One of the interesting areas is that answers can be displayed in multiple ways and generated from lots of different, potentially complex methods. If it's fast enough and you get your result, you don't care about the method. The value of the result depends on what happened before you got the number. There's a lot of computation behind the scenes, but you don't know it.
From a consumer point of view, most people don't realise just how much data is there, how much is collected, how much is acted upon...
Yes, exactly. Here's an example everyone can relate to: I phone my bank when I'm travelling to tell them not to stop my card, which is something I did last time I went to India. I went to a jewellery store and bought one item of jewellery, and it went through. I went to another one, and it went through too.
Within an hour I went to another jewellery store and bought another [item of jewellery] and they stopped it and said: "you need to call your credit card company". The company hadn't queried the first two or three expensive items when it was happening, but in the next one [from the bank's point of view] it was "let's just check on the off-chance". It wasn't that they were trying to stop it, it was just that the bank wanted to make sure it was me. Even after calling the bank before travelling, I could have lost my card. It's irritating when it happens, but then you think "hey, it's protecting me".
From the analytic perspective, the first few times it worked because of historical data. They probably had a flag that said I was going to be in India, but the fact that the third purchase was stopped meant the company also knew that the last two transactions were so close to each other.

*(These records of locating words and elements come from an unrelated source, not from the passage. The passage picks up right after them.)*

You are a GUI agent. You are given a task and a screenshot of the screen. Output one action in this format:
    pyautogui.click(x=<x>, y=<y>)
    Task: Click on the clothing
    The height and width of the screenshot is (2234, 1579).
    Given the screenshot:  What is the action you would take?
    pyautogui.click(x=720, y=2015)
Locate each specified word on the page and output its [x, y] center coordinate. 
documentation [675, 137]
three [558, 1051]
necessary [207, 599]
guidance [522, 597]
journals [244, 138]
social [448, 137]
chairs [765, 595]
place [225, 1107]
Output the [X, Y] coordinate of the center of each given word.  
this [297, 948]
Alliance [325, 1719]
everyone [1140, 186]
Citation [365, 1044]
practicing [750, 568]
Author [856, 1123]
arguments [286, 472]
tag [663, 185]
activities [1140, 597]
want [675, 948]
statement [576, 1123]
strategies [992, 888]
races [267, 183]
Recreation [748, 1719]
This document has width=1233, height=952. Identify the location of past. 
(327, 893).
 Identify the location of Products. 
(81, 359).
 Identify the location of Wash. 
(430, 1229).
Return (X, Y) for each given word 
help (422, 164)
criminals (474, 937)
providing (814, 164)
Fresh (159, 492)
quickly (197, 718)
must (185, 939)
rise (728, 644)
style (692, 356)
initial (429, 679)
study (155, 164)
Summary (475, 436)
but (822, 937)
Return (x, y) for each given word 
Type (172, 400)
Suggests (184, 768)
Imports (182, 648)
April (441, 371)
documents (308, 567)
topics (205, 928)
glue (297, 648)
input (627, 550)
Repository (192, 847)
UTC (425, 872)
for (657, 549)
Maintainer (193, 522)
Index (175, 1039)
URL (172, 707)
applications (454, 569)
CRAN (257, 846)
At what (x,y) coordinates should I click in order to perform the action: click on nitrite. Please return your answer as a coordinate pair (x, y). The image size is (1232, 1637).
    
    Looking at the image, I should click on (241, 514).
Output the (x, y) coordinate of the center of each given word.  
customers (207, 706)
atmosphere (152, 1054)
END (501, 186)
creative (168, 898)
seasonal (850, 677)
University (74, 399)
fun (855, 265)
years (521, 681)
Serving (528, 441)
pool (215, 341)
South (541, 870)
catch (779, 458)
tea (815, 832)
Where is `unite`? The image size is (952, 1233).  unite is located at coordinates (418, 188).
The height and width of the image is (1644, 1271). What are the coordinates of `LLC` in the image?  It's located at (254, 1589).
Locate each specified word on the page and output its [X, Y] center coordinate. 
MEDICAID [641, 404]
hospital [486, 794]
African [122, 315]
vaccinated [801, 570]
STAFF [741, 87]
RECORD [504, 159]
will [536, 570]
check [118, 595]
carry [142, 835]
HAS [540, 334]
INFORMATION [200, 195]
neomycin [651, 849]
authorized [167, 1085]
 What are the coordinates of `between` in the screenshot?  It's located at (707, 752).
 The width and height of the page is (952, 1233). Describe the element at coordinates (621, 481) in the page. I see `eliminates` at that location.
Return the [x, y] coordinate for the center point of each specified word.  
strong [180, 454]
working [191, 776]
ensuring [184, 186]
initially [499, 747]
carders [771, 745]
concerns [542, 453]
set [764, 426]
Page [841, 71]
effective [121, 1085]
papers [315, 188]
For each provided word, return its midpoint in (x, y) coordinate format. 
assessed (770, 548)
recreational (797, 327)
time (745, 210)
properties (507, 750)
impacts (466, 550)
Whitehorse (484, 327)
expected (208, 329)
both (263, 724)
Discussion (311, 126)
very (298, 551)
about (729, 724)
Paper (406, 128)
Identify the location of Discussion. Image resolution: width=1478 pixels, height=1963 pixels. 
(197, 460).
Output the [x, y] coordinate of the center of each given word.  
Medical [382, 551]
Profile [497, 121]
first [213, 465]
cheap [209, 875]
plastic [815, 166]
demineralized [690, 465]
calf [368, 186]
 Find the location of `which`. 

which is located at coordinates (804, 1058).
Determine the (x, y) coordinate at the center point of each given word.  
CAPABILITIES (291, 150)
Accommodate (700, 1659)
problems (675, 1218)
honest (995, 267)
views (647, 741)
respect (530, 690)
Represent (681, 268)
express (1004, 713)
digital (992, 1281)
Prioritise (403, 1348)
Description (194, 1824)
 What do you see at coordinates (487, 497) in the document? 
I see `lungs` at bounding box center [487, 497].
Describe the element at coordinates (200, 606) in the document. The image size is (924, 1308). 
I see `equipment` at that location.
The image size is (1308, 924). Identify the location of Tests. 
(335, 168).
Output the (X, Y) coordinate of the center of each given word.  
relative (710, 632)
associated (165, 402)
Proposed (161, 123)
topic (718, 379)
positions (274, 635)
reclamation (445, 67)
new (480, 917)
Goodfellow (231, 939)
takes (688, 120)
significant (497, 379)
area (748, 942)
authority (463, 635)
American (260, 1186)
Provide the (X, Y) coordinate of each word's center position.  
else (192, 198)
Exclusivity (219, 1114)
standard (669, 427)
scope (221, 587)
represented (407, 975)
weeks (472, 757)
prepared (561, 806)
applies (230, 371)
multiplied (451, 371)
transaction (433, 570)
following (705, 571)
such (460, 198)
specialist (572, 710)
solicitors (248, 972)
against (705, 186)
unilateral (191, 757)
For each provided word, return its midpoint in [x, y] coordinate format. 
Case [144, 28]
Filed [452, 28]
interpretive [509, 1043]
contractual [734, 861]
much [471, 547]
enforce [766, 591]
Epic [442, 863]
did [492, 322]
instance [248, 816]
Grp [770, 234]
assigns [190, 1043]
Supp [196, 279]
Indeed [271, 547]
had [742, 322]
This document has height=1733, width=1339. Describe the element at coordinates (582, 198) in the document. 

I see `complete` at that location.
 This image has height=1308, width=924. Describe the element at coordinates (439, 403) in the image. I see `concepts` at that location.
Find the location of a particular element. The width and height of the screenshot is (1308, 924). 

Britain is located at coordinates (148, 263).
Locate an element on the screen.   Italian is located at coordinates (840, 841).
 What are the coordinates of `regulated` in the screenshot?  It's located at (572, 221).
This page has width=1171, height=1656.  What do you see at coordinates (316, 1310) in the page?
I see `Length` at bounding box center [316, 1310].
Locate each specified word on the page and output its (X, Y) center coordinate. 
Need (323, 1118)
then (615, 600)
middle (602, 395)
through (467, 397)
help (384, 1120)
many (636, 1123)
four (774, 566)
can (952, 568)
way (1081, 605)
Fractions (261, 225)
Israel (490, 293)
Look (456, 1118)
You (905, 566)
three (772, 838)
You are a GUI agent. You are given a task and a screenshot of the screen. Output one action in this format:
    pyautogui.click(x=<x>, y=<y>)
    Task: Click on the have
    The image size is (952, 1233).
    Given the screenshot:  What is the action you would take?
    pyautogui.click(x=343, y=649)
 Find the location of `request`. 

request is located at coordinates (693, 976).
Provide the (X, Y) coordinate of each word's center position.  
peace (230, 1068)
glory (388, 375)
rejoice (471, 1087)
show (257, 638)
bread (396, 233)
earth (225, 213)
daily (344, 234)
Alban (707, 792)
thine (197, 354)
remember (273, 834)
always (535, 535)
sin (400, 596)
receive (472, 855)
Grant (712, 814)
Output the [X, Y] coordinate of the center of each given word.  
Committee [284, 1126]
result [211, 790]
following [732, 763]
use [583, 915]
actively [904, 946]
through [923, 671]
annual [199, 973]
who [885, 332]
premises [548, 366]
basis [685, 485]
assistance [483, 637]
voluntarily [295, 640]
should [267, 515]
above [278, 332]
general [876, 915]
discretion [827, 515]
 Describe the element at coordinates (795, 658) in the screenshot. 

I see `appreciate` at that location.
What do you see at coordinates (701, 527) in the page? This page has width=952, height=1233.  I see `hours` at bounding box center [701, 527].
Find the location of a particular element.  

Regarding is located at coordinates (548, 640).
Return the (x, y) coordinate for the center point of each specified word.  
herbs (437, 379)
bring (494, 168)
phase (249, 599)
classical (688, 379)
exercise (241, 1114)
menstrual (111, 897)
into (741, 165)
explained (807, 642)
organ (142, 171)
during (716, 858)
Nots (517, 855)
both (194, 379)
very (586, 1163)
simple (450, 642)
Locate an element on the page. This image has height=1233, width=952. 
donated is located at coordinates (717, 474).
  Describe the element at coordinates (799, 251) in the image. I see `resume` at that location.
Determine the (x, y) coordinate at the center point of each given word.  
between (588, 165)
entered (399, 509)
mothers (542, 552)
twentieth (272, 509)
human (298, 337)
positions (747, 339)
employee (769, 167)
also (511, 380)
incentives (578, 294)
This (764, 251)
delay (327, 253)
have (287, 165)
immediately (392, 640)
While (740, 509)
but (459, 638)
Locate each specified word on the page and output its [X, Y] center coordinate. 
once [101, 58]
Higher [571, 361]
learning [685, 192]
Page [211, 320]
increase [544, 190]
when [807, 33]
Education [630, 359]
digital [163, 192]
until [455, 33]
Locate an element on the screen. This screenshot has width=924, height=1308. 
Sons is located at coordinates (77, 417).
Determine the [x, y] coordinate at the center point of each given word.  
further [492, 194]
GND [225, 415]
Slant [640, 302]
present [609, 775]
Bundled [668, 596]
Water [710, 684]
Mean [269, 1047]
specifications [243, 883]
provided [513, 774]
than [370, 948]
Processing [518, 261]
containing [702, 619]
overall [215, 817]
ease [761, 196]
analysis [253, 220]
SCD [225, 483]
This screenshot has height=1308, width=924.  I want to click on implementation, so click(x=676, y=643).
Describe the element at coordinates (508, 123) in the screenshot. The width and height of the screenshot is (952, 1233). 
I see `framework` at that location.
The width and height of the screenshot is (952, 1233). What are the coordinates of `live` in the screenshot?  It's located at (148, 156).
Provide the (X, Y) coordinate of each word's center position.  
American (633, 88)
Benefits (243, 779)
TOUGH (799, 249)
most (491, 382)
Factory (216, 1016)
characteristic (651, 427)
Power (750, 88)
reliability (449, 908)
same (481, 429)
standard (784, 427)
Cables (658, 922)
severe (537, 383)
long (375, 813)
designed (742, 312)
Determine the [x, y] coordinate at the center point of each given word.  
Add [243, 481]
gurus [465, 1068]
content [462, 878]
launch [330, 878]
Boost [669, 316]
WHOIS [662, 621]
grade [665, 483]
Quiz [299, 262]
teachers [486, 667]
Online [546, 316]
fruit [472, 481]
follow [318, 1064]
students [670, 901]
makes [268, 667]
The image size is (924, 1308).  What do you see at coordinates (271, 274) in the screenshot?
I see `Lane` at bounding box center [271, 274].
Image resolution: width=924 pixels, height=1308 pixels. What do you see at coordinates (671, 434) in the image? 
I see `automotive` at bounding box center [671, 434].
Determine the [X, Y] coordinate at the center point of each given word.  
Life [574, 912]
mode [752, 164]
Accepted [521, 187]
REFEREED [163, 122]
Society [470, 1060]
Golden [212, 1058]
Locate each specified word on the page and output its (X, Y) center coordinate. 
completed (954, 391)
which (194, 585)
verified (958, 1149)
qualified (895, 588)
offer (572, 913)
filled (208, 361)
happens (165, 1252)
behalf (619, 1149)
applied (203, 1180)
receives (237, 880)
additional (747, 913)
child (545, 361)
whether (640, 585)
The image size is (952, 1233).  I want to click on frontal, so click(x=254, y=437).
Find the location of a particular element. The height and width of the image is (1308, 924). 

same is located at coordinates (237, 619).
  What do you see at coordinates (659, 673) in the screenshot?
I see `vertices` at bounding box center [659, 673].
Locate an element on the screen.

If you think about that, the amount of intelligence it's getting is large, but it needed it all to make a decision.
Some people may have concerns over the mass harvesting of data. For example, SAS does sentiment analysis. Do you see any concerns in using people's data in this way?
Sentiment analysis can actually be done on two different types of source: public and private. If you're a hotel chain and have a website where people comment, that's your data. Then there's public data.
Well, it's public data. Take a bank or hotel chain, for example, that comes to us and says it would like us to analyse the sentiments that we are noticing from the past two years of data. We could analyse that, and as it's public data, there's no issue. We could share our findings with the bank or hotel. It's public data, and I don't see a problem with the analysis. A lot of companies are seeing value in being able to monitor that public data.